▶ _What is expected_
The answer must consist of every line below that holds the word "will".

++++ Task data ++++

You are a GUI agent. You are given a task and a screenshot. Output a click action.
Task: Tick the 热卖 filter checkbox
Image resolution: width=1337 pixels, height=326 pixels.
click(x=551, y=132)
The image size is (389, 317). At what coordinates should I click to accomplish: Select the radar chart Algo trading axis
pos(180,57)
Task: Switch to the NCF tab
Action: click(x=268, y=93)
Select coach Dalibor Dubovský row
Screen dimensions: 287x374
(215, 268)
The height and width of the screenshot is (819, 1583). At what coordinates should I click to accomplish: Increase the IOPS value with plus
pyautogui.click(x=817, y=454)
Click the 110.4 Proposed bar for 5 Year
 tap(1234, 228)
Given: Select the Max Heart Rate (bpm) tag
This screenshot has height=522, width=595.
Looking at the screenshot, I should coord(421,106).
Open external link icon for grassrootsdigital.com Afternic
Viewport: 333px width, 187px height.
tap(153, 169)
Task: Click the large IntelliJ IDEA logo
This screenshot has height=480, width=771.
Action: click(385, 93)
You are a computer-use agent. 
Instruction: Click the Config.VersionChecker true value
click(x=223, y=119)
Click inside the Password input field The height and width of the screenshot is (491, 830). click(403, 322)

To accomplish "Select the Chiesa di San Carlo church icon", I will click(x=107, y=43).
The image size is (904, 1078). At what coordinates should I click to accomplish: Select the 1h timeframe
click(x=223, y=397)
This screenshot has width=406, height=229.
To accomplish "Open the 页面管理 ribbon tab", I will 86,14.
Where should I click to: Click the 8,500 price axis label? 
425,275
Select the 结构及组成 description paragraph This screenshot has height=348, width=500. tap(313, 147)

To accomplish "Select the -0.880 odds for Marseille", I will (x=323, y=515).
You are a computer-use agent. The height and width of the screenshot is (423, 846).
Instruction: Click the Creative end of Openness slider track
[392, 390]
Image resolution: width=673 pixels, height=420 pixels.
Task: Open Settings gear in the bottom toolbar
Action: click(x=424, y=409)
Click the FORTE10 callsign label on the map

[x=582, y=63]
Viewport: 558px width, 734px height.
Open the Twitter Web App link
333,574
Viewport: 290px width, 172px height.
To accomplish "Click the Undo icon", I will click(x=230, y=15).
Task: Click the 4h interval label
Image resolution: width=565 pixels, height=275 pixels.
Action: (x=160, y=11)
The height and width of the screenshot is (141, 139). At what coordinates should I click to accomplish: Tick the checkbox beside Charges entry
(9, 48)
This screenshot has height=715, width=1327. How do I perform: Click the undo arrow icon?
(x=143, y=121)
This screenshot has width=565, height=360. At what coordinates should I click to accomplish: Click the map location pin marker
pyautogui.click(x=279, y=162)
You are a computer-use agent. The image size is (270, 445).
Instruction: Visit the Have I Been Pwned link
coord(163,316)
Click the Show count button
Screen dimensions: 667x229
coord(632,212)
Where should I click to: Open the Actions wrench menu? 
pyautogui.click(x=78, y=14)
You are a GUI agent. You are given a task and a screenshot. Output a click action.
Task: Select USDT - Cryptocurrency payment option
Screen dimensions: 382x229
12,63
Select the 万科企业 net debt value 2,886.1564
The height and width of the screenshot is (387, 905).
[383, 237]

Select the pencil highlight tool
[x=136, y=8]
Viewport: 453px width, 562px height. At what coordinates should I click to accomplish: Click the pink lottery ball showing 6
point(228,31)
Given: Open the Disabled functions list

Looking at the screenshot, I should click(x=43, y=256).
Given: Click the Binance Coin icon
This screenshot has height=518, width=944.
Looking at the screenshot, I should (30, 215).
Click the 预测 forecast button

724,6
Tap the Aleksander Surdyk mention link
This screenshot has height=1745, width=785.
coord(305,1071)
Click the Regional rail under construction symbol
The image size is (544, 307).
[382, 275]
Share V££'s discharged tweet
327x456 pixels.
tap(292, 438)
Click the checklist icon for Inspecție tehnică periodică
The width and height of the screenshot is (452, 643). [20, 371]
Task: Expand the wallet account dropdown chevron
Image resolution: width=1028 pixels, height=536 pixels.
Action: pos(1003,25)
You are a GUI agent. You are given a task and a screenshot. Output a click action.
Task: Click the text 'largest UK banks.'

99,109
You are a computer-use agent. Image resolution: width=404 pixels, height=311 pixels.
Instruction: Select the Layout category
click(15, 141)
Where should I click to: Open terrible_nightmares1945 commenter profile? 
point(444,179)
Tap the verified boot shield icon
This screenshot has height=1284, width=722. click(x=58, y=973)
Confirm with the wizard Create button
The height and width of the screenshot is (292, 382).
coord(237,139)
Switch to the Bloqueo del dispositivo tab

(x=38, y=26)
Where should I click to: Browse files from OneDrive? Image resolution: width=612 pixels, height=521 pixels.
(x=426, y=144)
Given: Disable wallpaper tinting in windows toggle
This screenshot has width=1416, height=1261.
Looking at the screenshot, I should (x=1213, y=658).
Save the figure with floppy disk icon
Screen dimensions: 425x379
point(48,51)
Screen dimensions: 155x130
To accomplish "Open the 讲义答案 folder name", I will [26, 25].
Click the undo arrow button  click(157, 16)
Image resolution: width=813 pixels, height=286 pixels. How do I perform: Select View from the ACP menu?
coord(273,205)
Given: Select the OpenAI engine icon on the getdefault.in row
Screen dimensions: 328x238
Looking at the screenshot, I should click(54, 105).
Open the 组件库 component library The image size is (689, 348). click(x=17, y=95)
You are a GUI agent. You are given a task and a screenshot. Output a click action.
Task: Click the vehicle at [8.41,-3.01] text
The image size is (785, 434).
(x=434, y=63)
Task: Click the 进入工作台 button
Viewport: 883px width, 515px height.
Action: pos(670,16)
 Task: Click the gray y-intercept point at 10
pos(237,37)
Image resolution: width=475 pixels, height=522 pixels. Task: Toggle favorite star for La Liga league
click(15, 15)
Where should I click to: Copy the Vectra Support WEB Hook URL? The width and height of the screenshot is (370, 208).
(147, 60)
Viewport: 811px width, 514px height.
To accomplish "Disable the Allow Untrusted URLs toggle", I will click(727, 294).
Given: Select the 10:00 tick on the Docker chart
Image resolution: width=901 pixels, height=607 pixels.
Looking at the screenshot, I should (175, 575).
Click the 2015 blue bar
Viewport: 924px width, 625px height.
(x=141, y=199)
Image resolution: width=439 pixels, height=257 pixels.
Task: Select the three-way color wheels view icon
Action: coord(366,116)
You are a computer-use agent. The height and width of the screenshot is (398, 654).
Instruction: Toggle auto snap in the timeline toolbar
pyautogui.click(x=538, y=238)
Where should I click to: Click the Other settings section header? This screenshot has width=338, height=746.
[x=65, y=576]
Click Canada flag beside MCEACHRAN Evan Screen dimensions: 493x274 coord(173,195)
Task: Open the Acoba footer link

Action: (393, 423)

++++

▶ _Result of the task_
To accomplish "Select the Chiesa di San Carlo church icon", I will click(x=107, y=43).
To accomplish "Open the 页面管理 ribbon tab", I will 86,14.
To accomplish "Select the -0.880 odds for Marseille", I will (x=323, y=515).
To accomplish "Click the Undo icon", I will click(x=230, y=15).
To accomplish "Open the 讲义答案 folder name", I will [26, 25].
To accomplish "Disable the Allow Untrusted URLs toggle", I will click(727, 294).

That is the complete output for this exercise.